Stored items:
----------
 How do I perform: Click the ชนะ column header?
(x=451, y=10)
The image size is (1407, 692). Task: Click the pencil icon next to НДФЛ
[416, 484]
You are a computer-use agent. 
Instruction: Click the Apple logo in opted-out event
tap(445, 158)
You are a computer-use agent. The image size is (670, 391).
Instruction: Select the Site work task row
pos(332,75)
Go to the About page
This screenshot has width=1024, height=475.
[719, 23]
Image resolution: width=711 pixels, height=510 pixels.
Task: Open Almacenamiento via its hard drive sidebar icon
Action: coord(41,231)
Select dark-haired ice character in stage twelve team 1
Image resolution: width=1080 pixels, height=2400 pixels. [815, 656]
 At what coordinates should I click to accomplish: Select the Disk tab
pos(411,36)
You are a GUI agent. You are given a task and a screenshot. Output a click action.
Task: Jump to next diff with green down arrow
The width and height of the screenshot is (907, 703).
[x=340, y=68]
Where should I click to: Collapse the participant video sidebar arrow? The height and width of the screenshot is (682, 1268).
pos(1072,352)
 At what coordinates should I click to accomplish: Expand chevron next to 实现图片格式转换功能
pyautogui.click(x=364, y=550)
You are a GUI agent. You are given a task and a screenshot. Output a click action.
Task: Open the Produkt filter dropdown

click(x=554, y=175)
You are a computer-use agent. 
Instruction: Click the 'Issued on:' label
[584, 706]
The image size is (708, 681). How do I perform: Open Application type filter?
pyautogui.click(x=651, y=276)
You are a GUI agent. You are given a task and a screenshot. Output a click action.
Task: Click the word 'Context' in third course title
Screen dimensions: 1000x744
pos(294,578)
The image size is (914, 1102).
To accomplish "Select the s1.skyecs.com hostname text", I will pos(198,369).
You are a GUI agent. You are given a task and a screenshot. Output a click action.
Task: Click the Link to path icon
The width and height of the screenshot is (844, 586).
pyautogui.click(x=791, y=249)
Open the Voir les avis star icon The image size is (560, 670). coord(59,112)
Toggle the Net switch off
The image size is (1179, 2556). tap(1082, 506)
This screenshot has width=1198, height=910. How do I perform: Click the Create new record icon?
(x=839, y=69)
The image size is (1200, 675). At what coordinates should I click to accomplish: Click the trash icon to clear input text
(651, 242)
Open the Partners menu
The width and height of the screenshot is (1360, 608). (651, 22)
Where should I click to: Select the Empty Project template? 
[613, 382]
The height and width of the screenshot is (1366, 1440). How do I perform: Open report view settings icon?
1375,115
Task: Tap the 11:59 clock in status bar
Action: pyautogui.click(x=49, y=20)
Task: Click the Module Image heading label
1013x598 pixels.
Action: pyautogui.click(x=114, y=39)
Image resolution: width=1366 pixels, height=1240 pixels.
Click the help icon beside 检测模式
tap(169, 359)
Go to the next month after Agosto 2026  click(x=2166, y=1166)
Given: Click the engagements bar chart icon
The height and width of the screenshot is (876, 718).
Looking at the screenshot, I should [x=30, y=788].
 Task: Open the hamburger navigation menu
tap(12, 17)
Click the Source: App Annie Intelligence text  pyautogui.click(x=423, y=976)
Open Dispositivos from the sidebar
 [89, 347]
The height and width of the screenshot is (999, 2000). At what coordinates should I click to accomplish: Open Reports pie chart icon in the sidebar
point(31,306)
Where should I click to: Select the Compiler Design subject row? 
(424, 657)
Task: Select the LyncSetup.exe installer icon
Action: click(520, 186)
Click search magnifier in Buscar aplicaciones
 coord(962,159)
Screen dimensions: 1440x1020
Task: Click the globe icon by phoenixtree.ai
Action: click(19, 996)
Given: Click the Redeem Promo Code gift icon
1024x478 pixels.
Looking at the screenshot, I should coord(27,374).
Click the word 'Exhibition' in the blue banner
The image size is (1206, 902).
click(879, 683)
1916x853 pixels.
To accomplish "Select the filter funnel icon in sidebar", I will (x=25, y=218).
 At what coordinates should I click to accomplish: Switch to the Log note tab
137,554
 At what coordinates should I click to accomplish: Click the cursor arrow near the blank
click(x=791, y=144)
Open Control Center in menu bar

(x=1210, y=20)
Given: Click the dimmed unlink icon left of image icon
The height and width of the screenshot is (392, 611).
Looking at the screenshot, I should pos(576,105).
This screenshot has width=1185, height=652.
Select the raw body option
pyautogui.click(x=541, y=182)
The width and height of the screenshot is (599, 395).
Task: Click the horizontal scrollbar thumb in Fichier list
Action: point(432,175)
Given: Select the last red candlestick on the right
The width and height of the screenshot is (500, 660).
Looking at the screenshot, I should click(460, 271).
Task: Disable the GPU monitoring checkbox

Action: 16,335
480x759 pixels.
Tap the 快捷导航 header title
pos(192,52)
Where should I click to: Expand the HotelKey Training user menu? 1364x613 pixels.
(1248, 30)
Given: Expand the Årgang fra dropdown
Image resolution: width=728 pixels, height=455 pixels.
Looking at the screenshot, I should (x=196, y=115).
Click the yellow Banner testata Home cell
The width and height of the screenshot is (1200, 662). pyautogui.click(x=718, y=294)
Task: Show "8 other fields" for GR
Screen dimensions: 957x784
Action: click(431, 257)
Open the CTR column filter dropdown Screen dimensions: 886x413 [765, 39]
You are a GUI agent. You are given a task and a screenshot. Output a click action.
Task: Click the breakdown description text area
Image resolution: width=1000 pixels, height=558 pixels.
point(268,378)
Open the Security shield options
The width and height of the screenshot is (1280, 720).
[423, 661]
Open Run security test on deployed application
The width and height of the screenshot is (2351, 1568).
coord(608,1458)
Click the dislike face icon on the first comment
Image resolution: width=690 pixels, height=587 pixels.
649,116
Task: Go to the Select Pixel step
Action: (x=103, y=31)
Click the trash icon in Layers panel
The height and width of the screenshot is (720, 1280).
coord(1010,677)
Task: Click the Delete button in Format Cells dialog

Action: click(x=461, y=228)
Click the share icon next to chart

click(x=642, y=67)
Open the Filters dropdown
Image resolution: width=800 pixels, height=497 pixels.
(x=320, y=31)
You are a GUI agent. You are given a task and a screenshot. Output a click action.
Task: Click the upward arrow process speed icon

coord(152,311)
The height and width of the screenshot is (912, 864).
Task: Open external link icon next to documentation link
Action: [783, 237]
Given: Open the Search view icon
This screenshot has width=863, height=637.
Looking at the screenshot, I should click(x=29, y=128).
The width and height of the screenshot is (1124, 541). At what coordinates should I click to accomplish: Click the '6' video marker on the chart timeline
----------
◆ **ASSIGNMENT**
Taking the entries above, write out exactly the lines starting with the line containing "The image size is (708, 681)." and going on through the line containing "The image size is (914, 1102).", both included, and nothing else.

◆ **SOLUTION BELOW**
The image size is (708, 681). How do I perform: Open Application type filter?
pyautogui.click(x=651, y=276)
You are a GUI agent. You are given a task and a screenshot. Output a click action.
Task: Click the word 'Context' in third course title
Screen dimensions: 1000x744
pos(294,578)
The image size is (914, 1102).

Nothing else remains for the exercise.